EXERCISE :: Keep each entry exactly as written when you repeat it, and skip the images.

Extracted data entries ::
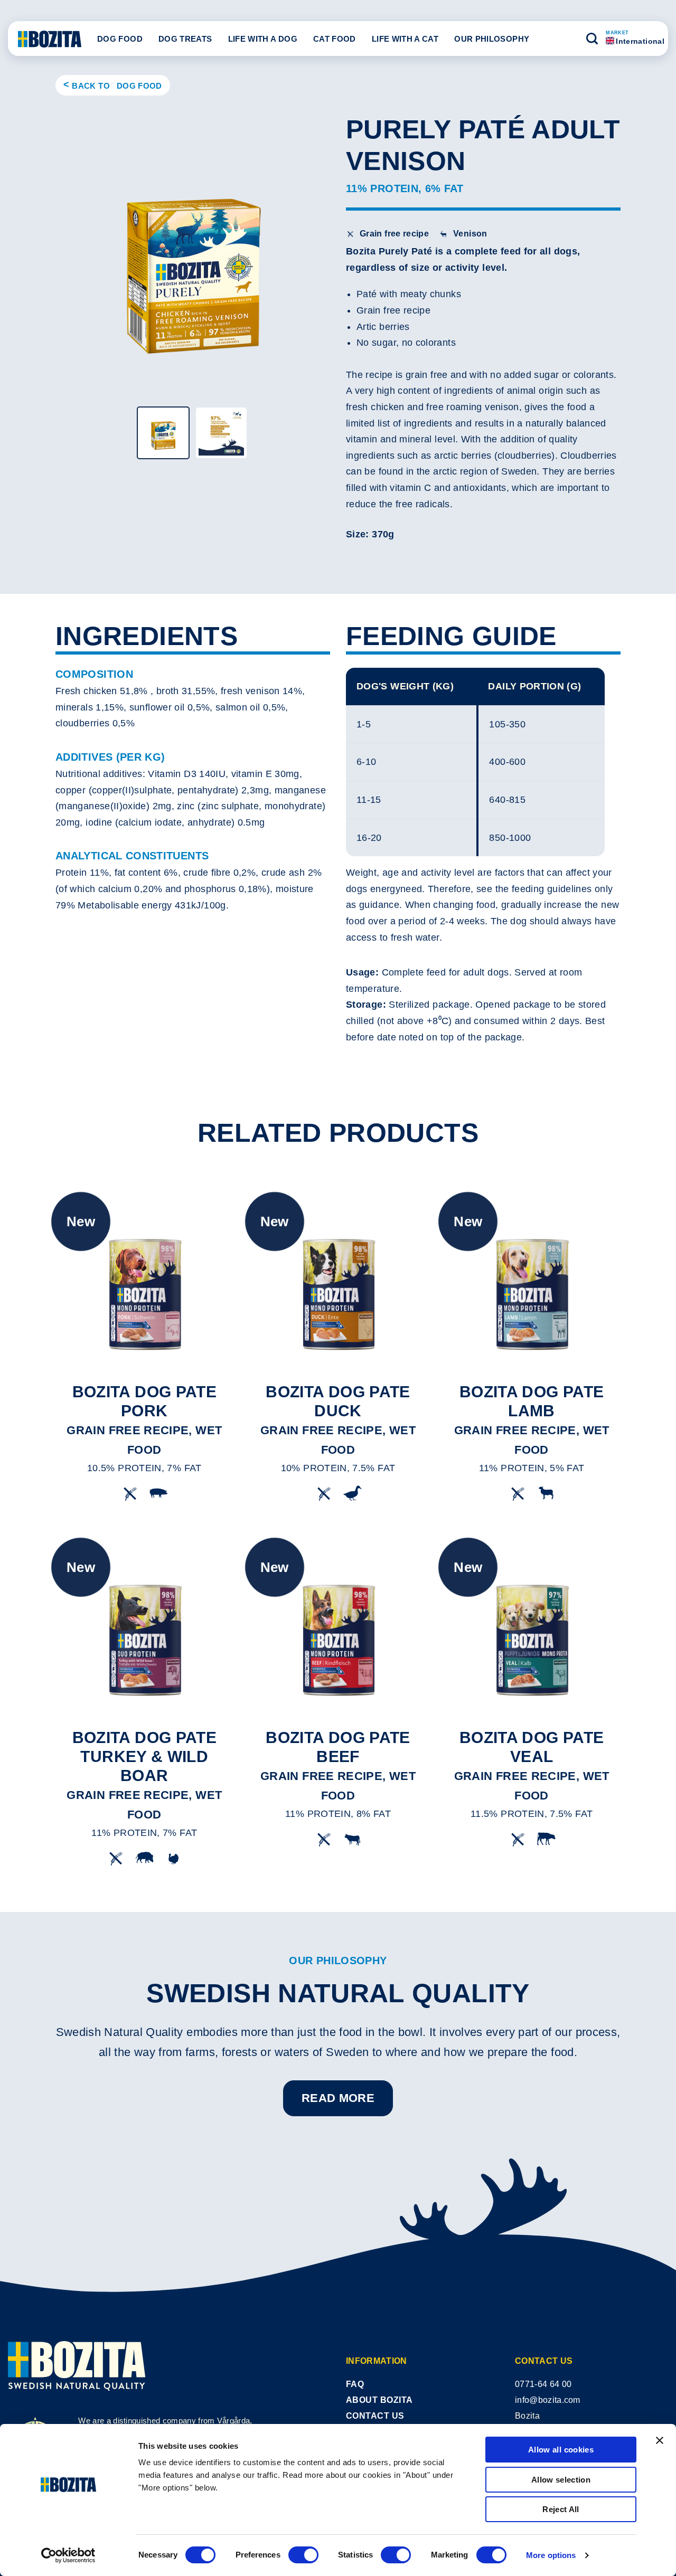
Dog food (120, 38)
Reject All (560, 2509)
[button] (592, 38)
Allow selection (560, 2479)
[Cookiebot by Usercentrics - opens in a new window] (68, 2555)
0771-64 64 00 (543, 2384)
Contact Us (375, 2415)
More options (551, 2555)
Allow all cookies (561, 2449)
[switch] (303, 2554)
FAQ (355, 2384)
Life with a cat (405, 38)
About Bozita (379, 2399)
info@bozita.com (547, 2399)
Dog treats (185, 38)
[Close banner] (659, 2440)
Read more (338, 2098)
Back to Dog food (117, 85)
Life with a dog (262, 38)
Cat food (334, 38)
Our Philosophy (491, 38)
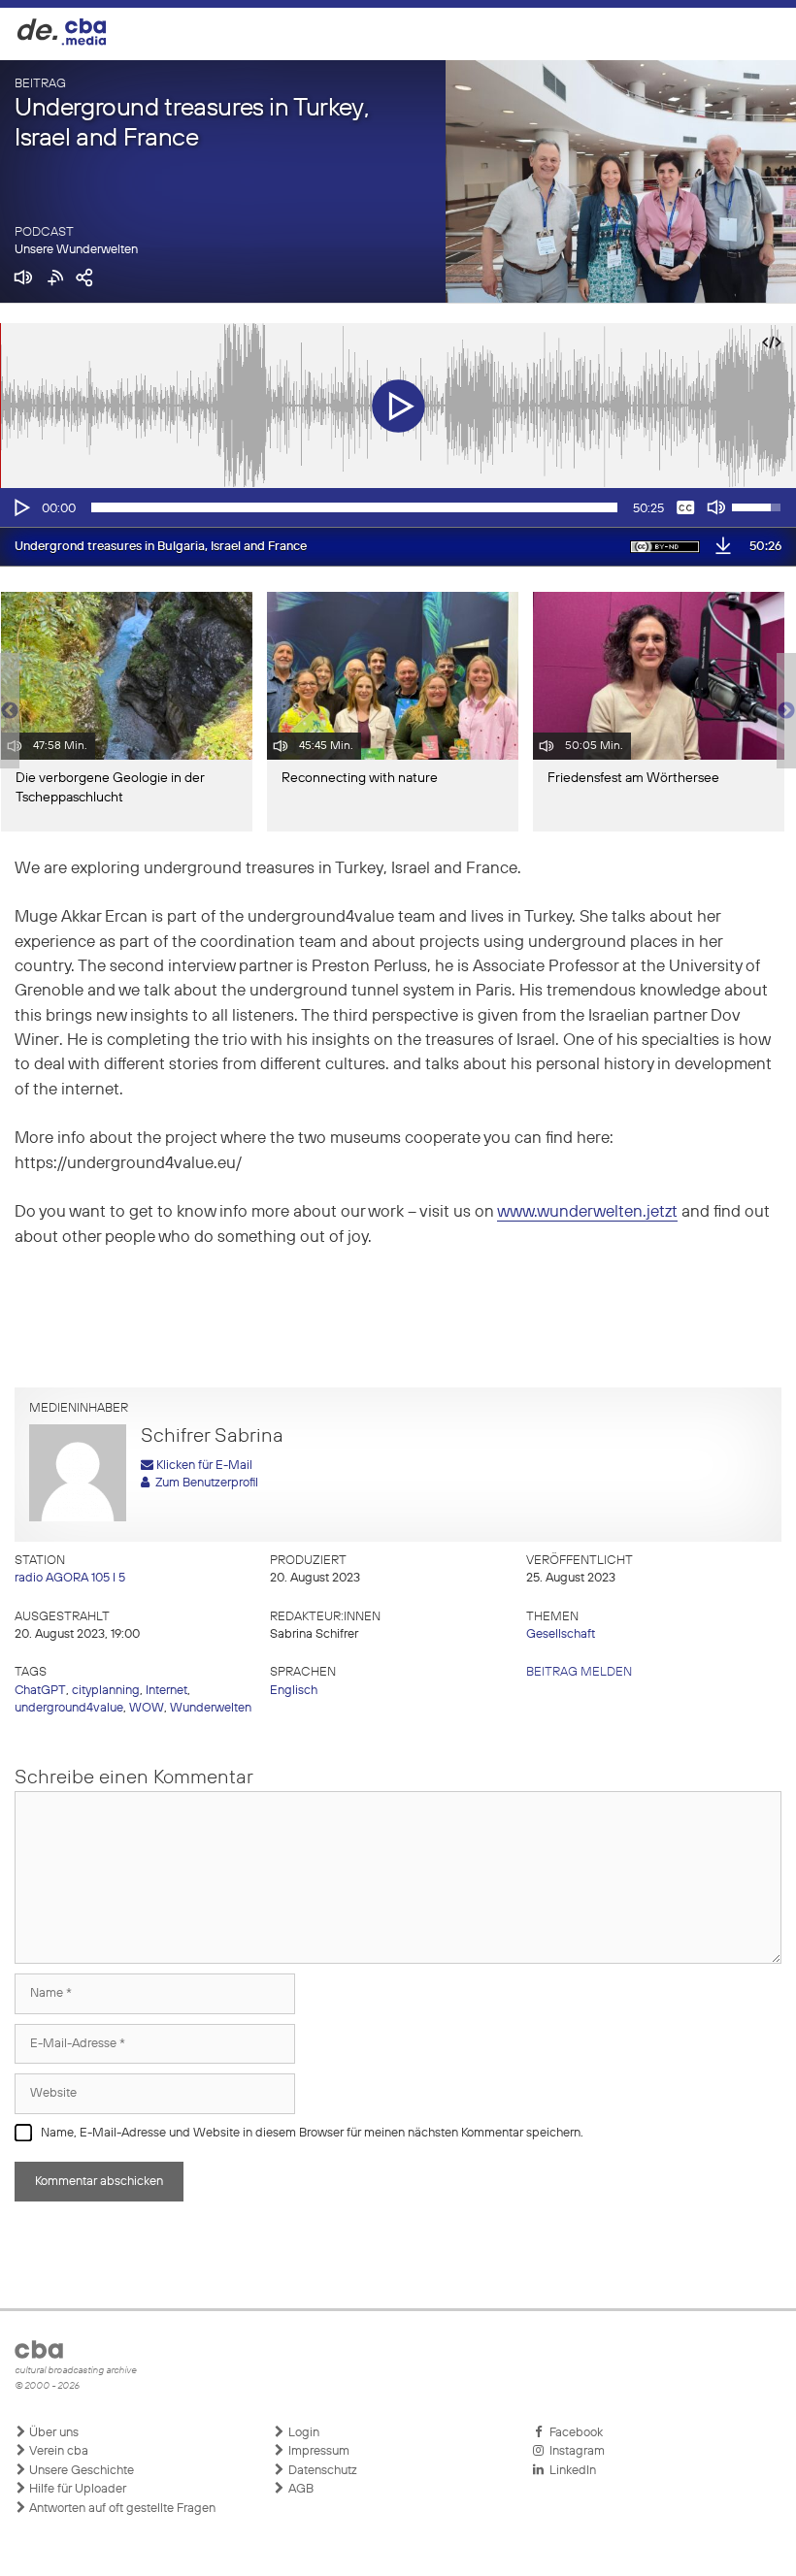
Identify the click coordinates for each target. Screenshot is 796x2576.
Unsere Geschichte (80, 2470)
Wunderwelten (210, 1708)
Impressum (317, 2451)
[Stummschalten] (716, 507)
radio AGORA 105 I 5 (70, 1578)
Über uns (52, 2433)
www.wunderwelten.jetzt (587, 1212)
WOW (146, 1708)
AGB (299, 2489)
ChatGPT (40, 1690)
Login (302, 2433)
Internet (166, 1690)
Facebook (573, 2433)
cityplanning (106, 1690)
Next (786, 711)
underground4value (69, 1708)
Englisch (293, 1690)
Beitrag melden (579, 1672)
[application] (398, 507)
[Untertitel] (685, 507)
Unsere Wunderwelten (76, 250)
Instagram (574, 2451)
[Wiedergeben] (20, 507)
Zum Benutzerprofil (203, 1483)
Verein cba (57, 2451)
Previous (9, 711)
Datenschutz (321, 2470)
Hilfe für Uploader (76, 2489)
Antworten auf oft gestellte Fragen (121, 2508)
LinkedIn (570, 2470)
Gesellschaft (560, 1634)
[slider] (354, 507)
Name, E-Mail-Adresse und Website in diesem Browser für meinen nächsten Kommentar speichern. (312, 2133)
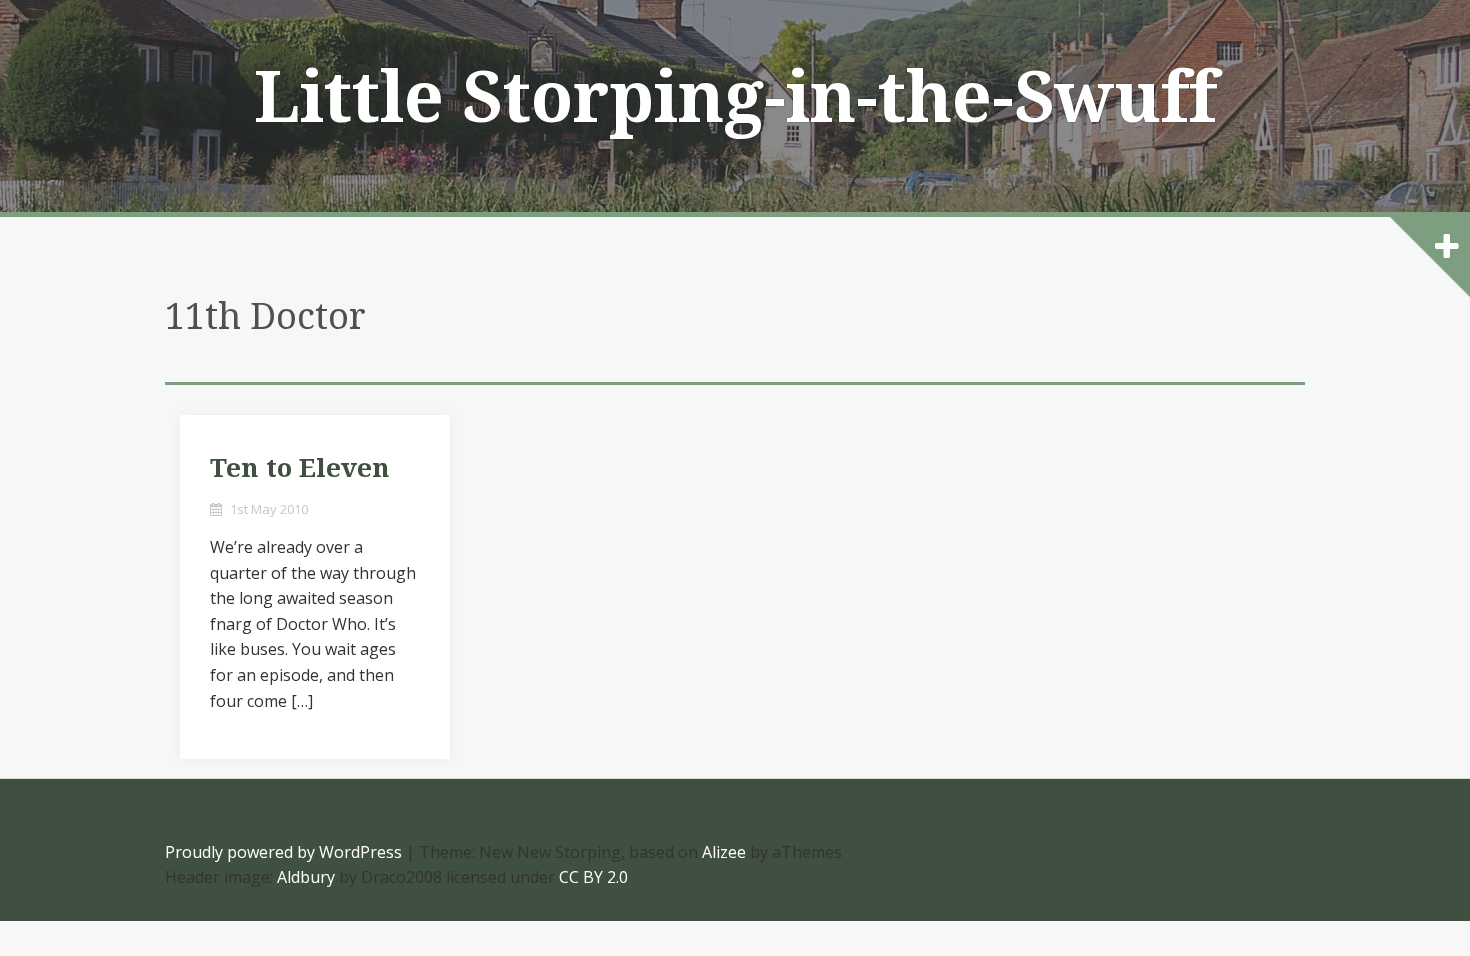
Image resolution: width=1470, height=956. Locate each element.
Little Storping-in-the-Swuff (735, 98)
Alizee (724, 852)
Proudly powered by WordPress (283, 852)
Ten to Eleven (300, 468)
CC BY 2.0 (593, 877)
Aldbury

FINISHED TASK ::
Dog food (120, 38)
Reject All (560, 2509)
[button] (592, 38)
Allow selection (560, 2479)
[Cookiebot by Usercentrics - opens in a new window] (68, 2555)
0771-64 64 00 (543, 2384)
Contact Us (375, 2415)
More options (551, 2555)
Allow all cookies (561, 2449)
[switch] (303, 2554)
FAQ (355, 2384)
Life with a cat (405, 38)
About Bozita (379, 2399)
info@bozita.com (547, 2399)
Dog treats (185, 38)
[Close banner] (659, 2440)
Read more (338, 2098)
Back to Dog food (117, 85)
Life with a dog (262, 38)
Cat food (334, 38)
Our Philosophy (491, 38)
Identify the click coordinates for each target. Screenshot is 796x2576.
Unsere Geschichte (80, 2470)
Wunderwelten (210, 1708)
Impressum (317, 2451)
[Stummschalten] (716, 507)
radio AGORA 105 I 5 (70, 1578)
Über uns (52, 2433)
www.wunderwelten.jetzt (587, 1212)
WOW (146, 1708)
AGB (299, 2489)
ChatGPT (40, 1690)
Login (302, 2433)
Internet (166, 1690)
Facebook (573, 2433)
cityplanning (106, 1690)
Next (786, 711)
underground4value (69, 1708)
Englisch (293, 1690)
Beitrag melden (579, 1672)
[application] (398, 507)
[Untertitel] (685, 507)
Unsere Wunderwelten (76, 250)
Instagram (574, 2451)
[Wiedergeben] (20, 507)
Zum Benutzerprofil (203, 1483)
Verein cba (57, 2451)
Previous (9, 711)
Datenschutz (321, 2470)
Hilfe für Uploader (76, 2489)
Antworten auf oft gestellte Fragen (121, 2508)
LinkedIn (570, 2470)
Gesellschaft (560, 1634)
[slider] (354, 507)
Name, E-Mail-Adresse und Website in diesem Browser für meinen nächsten Kommentar speichern. (312, 2133)
Image resolution: width=1470, height=956. Locate each element.
Little Storping-in-the-Swuff (735, 98)
Alizee (724, 852)
Proudly powered by WordPress (283, 852)
Ten to Eleven (300, 468)
CC BY 2.0 (593, 877)
Aldbury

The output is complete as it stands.